We tested whether these ultrasound phase change agents can access the injured tissue in the pancreas resulting from autoimmune disease, and whether accumulation of the contrast agents could be detected in ultrasound imaging. We found in pre-clinical models of type1 diabetes that significant accumulation of ultrasound phase change agents were observed in the pancreas, which was measurable by ultrasound (Figure 1). This accumulation correlated with the presence of autoimmune disease and decline in insulin-producing cells. Importantly the accumulation and ultrasound contrast was only present in the pancreas in models of diabetes: no accumulation was observed in non-diseased tissues. Further the accumulation of ultrasound phase change agents and ultrasound contrast correlated with the development of diabetes: models that developed diabetes rapidly or lacked therapeutic prevention showed a much higher contrast than those models that  developed diabetes slowly or showed therapeutic prevention of diabetes. Most importantly elevated contrast was measured very early in the disease process, earlier than the current gold standard measurement of circulating insulin autoantibodies.

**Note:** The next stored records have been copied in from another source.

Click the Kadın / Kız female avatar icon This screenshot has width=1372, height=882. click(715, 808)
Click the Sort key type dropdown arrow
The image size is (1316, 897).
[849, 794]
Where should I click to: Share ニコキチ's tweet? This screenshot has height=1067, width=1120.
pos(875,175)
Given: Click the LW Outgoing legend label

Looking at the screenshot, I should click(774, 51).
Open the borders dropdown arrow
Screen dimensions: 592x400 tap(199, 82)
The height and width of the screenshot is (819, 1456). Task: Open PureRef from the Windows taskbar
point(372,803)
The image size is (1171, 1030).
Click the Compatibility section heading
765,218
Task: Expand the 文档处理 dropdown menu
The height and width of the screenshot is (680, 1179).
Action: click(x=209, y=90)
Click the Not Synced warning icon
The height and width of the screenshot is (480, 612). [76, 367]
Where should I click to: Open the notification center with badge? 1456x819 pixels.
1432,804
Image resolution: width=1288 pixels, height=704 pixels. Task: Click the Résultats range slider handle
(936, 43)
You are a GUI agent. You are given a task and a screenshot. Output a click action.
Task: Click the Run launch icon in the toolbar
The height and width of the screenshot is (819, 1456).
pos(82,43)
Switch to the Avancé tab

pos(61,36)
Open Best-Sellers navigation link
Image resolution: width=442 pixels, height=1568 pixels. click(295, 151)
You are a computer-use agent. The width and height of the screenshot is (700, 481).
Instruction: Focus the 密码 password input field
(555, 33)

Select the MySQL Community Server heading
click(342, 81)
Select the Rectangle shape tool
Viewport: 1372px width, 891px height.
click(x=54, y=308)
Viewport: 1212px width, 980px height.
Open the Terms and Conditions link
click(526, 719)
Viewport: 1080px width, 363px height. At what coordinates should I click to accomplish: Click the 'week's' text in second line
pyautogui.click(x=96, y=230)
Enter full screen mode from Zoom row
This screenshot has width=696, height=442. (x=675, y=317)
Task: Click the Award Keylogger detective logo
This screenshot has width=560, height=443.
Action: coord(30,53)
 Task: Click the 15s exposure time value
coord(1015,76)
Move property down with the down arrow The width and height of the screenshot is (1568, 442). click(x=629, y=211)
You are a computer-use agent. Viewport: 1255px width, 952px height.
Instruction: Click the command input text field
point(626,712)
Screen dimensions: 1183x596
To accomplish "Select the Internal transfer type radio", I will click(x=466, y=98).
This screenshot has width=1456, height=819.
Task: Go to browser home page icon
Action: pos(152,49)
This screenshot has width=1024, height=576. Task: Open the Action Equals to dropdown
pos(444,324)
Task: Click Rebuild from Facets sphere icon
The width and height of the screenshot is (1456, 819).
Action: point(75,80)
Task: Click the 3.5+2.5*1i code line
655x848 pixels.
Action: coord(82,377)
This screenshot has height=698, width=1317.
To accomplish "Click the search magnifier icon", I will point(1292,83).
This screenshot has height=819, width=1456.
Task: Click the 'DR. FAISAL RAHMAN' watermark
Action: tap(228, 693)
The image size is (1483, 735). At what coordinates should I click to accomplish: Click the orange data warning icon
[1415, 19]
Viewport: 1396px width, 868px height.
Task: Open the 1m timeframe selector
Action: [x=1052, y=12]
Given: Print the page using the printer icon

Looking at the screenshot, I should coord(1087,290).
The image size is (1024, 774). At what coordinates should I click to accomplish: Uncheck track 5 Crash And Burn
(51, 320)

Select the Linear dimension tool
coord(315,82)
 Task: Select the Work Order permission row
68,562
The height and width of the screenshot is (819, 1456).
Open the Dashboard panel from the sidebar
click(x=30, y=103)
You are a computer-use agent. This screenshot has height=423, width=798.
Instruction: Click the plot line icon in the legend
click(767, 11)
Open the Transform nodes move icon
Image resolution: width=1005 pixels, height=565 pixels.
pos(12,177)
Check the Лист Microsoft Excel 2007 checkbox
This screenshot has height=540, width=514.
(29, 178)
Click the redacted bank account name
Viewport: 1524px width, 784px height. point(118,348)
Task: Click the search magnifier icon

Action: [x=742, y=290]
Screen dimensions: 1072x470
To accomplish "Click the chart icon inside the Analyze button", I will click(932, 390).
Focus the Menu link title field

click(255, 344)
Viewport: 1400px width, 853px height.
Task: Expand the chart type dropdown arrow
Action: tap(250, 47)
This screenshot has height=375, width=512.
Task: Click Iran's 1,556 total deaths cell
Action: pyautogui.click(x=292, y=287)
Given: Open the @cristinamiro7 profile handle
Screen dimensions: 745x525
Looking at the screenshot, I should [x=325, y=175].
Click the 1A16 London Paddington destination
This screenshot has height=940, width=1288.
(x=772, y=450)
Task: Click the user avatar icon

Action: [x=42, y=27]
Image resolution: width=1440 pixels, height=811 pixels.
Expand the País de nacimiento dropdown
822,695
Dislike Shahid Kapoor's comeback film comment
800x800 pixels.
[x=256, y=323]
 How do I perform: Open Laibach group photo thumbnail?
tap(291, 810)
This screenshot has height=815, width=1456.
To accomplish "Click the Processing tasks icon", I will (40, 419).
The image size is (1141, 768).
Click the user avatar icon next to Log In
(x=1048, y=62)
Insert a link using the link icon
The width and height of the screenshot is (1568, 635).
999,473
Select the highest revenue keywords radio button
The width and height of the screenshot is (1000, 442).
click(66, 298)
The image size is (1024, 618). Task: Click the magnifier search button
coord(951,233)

Figure 1: Conventional B-mode and contrast mode images before and after infusion and activation of phase-change ultrasound contrast agent. P=Pancreas, K=Kidney, S=Spleen.

As such the use of phase-change ultrasound contrast agents shows significant promise for detecting and tracking the presence of autoimmune disease and inflammation in the pancreas that heralds the development of type1 diabetes (Figure 2). Such a measurement would guide therapeutic intervention to prevent type1 diabetes, as well as assess the efficacy of such a treatment. Successful disease prevention will avoid the need for lifelong insulin therapy and complications of diabetes.

Figure 2: Schematic illustrating use of phase-change ultrasound contrast agents to detect autoimmune disease in the pancreas.